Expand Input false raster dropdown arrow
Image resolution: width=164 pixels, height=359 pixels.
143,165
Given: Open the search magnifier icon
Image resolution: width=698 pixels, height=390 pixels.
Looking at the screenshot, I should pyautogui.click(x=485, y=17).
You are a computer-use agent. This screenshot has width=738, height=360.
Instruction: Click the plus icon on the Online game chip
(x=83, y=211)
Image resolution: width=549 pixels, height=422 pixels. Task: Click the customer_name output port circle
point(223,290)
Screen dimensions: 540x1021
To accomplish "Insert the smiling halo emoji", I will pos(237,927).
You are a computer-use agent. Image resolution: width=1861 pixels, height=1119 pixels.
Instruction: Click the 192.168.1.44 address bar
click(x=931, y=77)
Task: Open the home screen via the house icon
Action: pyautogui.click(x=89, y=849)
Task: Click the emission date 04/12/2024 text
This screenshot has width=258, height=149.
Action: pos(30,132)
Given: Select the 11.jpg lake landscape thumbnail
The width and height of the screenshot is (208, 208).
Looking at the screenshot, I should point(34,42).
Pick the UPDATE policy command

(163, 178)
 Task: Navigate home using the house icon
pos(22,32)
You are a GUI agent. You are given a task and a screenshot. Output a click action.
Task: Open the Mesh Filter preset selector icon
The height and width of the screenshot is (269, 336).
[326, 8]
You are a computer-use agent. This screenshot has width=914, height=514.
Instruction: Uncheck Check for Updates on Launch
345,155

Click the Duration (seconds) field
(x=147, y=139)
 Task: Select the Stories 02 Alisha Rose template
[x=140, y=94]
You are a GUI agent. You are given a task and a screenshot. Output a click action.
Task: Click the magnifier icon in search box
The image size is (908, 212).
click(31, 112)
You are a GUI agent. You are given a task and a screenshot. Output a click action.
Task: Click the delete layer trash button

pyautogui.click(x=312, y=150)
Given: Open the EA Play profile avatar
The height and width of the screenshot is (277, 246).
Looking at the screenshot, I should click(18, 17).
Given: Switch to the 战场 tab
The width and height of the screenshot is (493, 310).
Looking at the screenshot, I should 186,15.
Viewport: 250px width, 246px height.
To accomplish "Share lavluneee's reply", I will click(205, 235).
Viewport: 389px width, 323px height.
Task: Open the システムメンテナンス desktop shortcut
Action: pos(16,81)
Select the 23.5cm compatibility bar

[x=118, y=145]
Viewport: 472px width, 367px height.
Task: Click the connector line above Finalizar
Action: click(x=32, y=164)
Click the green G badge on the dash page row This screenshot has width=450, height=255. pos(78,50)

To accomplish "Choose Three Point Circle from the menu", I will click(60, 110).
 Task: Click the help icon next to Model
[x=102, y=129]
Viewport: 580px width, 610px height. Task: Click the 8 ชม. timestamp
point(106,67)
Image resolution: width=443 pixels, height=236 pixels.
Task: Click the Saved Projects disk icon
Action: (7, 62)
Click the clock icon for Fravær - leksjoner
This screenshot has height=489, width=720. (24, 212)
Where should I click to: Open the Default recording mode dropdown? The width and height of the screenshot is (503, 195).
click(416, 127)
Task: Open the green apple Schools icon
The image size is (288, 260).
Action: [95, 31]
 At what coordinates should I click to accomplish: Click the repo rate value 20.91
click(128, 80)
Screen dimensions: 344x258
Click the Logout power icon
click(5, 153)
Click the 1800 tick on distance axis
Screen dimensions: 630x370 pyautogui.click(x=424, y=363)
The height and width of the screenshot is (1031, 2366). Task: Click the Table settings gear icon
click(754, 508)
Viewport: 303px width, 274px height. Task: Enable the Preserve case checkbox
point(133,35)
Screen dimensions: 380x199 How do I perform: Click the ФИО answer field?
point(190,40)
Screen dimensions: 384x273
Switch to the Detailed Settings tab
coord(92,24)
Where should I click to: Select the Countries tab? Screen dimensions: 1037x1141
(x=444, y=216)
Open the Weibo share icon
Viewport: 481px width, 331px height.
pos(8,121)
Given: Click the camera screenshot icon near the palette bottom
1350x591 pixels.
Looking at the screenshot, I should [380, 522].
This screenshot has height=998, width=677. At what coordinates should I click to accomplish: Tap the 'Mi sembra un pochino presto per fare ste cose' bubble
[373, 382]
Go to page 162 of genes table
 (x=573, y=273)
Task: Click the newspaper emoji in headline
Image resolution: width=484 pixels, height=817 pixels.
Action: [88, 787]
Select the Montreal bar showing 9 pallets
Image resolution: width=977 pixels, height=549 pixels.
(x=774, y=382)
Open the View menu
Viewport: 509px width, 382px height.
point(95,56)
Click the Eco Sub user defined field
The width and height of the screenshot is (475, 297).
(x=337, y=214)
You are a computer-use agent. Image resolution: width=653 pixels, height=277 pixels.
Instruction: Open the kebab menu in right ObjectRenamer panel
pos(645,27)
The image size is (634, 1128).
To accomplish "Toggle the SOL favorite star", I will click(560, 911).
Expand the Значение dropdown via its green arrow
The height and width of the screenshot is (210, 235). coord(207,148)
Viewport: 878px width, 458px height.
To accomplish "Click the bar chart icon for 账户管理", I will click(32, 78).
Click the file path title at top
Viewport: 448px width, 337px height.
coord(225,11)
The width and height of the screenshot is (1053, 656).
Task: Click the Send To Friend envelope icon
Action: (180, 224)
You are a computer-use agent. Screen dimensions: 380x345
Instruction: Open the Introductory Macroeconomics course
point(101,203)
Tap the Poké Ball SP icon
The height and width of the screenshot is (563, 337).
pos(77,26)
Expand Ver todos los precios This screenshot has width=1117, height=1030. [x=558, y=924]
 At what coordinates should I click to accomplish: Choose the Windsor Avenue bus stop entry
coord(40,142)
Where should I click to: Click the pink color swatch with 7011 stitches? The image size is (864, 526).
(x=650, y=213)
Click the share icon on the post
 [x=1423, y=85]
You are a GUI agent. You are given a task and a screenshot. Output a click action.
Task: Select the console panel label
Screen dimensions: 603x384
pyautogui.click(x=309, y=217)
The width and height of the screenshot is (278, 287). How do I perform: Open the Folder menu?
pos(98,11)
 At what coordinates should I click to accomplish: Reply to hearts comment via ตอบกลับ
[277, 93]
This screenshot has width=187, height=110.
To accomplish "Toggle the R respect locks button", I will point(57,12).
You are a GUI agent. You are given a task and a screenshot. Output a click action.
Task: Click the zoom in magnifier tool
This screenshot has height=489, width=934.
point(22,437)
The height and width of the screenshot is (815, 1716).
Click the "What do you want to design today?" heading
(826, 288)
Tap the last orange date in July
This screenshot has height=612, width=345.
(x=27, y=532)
◇ ◇ ◇ ◇ ◇ ◇ ◇
Problem:
Every line in the records has to be written out again exactly.

Finished exercise:
Expand Input false raster dropdown arrow
Image resolution: width=164 pixels, height=359 pixels.
143,165
Given: Open the search magnifier icon
Image resolution: width=698 pixels, height=390 pixels.
Looking at the screenshot, I should pyautogui.click(x=485, y=17).
You are a computer-use agent. This screenshot has width=738, height=360.
Instruction: Click the plus icon on the Online game chip
(x=83, y=211)
Image resolution: width=549 pixels, height=422 pixels. Task: Click the customer_name output port circle
point(223,290)
Screen dimensions: 540x1021
To accomplish "Insert the smiling halo emoji", I will pos(237,927).
You are a computer-use agent. Image resolution: width=1861 pixels, height=1119 pixels.
Instruction: Click the 192.168.1.44 address bar
click(x=931, y=77)
Task: Open the home screen via the house icon
Action: pyautogui.click(x=89, y=849)
Task: Click the emission date 04/12/2024 text
This screenshot has width=258, height=149.
Action: pos(30,132)
Given: Select the 11.jpg lake landscape thumbnail
The width and height of the screenshot is (208, 208).
Looking at the screenshot, I should point(34,42).
Pick the UPDATE policy command

(163, 178)
 Task: Navigate home using the house icon
pos(22,32)
You are a GUI agent. You are given a task and a screenshot. Output a click action.
Task: Open the Mesh Filter preset selector icon
The height and width of the screenshot is (269, 336).
[326, 8]
You are a computer-use agent. This screenshot has width=914, height=514.
Instruction: Uncheck Check for Updates on Launch
345,155

Click the Duration (seconds) field
(x=147, y=139)
 Task: Select the Stories 02 Alisha Rose template
[x=140, y=94]
You are a GUI agent. You are given a task and a screenshot. Output a click action.
Task: Click the magnifier icon in search box
The image size is (908, 212).
click(31, 112)
You are a GUI agent. You are given a task and a screenshot. Output a click action.
Task: Click the delete layer trash button

pyautogui.click(x=312, y=150)
Given: Open the EA Play profile avatar
The height and width of the screenshot is (277, 246).
Looking at the screenshot, I should click(18, 17).
Given: Switch to the 战场 tab
The width and height of the screenshot is (493, 310).
Looking at the screenshot, I should 186,15.
Viewport: 250px width, 246px height.
To accomplish "Share lavluneee's reply", I will click(205, 235).
Viewport: 389px width, 323px height.
Task: Open the システムメンテナンス desktop shortcut
Action: pos(16,81)
Select the 23.5cm compatibility bar

[x=118, y=145]
Viewport: 472px width, 367px height.
Task: Click the connector line above Finalizar
Action: click(x=32, y=164)
Click the green G badge on the dash page row This screenshot has width=450, height=255. pos(78,50)

To accomplish "Choose Three Point Circle from the menu", I will click(60, 110).
 Task: Click the help icon next to Model
[x=102, y=129]
Viewport: 580px width, 610px height. Task: Click the 8 ชม. timestamp
point(106,67)
Image resolution: width=443 pixels, height=236 pixels.
Task: Click the Saved Projects disk icon
Action: (7, 62)
Click the clock icon for Fravær - leksjoner
This screenshot has height=489, width=720. (24, 212)
Where should I click to: Open the Default recording mode dropdown? The width and height of the screenshot is (503, 195).
click(416, 127)
Task: Open the green apple Schools icon
The image size is (288, 260).
Action: [95, 31]
 At what coordinates should I click to accomplish: Click the repo rate value 20.91
click(128, 80)
Screen dimensions: 344x258
Click the Logout power icon
click(5, 153)
Click the 1800 tick on distance axis
Screen dimensions: 630x370 pyautogui.click(x=424, y=363)
The height and width of the screenshot is (1031, 2366). Task: Click the Table settings gear icon
click(754, 508)
Viewport: 303px width, 274px height. Task: Enable the Preserve case checkbox
point(133,35)
Screen dimensions: 380x199 How do I perform: Click the ФИО answer field?
point(190,40)
Screen dimensions: 384x273
Switch to the Detailed Settings tab
coord(92,24)
Where should I click to: Select the Countries tab? Screen dimensions: 1037x1141
(x=444, y=216)
Open the Weibo share icon
Viewport: 481px width, 331px height.
pos(8,121)
Given: Click the camera screenshot icon near the palette bottom
1350x591 pixels.
Looking at the screenshot, I should [380, 522].
This screenshot has height=998, width=677. At what coordinates should I click to accomplish: Tap the 'Mi sembra un pochino presto per fare ste cose' bubble
[373, 382]
Go to page 162 of genes table
 (x=573, y=273)
Task: Click the newspaper emoji in headline
Image resolution: width=484 pixels, height=817 pixels.
Action: [88, 787]
Select the Montreal bar showing 9 pallets
Image resolution: width=977 pixels, height=549 pixels.
(x=774, y=382)
Open the View menu
Viewport: 509px width, 382px height.
point(95,56)
Click the Eco Sub user defined field
The width and height of the screenshot is (475, 297).
(x=337, y=214)
You are a computer-use agent. Image resolution: width=653 pixels, height=277 pixels.
Instruction: Open the kebab menu in right ObjectRenamer panel
pos(645,27)
The image size is (634, 1128).
To accomplish "Toggle the SOL favorite star", I will click(560, 911).
Expand the Значение dropdown via its green arrow
The height and width of the screenshot is (210, 235). coord(207,148)
Viewport: 878px width, 458px height.
To accomplish "Click the bar chart icon for 账户管理", I will click(32, 78).
Click the file path title at top
Viewport: 448px width, 337px height.
coord(225,11)
The width and height of the screenshot is (1053, 656).
Task: Click the Send To Friend envelope icon
Action: (180, 224)
You are a computer-use agent. Screen dimensions: 380x345
Instruction: Open the Introductory Macroeconomics course
point(101,203)
Tap the Poké Ball SP icon
The height and width of the screenshot is (563, 337).
pos(77,26)
Expand Ver todos los precios This screenshot has width=1117, height=1030. [x=558, y=924]
 At what coordinates should I click to accomplish: Choose the Windsor Avenue bus stop entry
coord(40,142)
Where should I click to: Click the pink color swatch with 7011 stitches? The image size is (864, 526).
(x=650, y=213)
Click the share icon on the post
 [x=1423, y=85]
You are a GUI agent. You are given a task and a screenshot. Output a click action.
Task: Select the console panel label
Screen dimensions: 603x384
pyautogui.click(x=309, y=217)
The width and height of the screenshot is (278, 287). How do I perform: Open the Folder menu?
pos(98,11)
 At what coordinates should I click to accomplish: Reply to hearts comment via ตอบกลับ
[277, 93]
This screenshot has width=187, height=110.
To accomplish "Toggle the R respect locks button", I will point(57,12).
You are a GUI agent. You are given a task and a screenshot. Output a click action.
Task: Click the zoom in magnifier tool
This screenshot has height=489, width=934.
point(22,437)
The height and width of the screenshot is (815, 1716).
Click the "What do you want to design today?" heading
(826, 288)
Tap the last orange date in July
This screenshot has height=612, width=345.
(x=27, y=532)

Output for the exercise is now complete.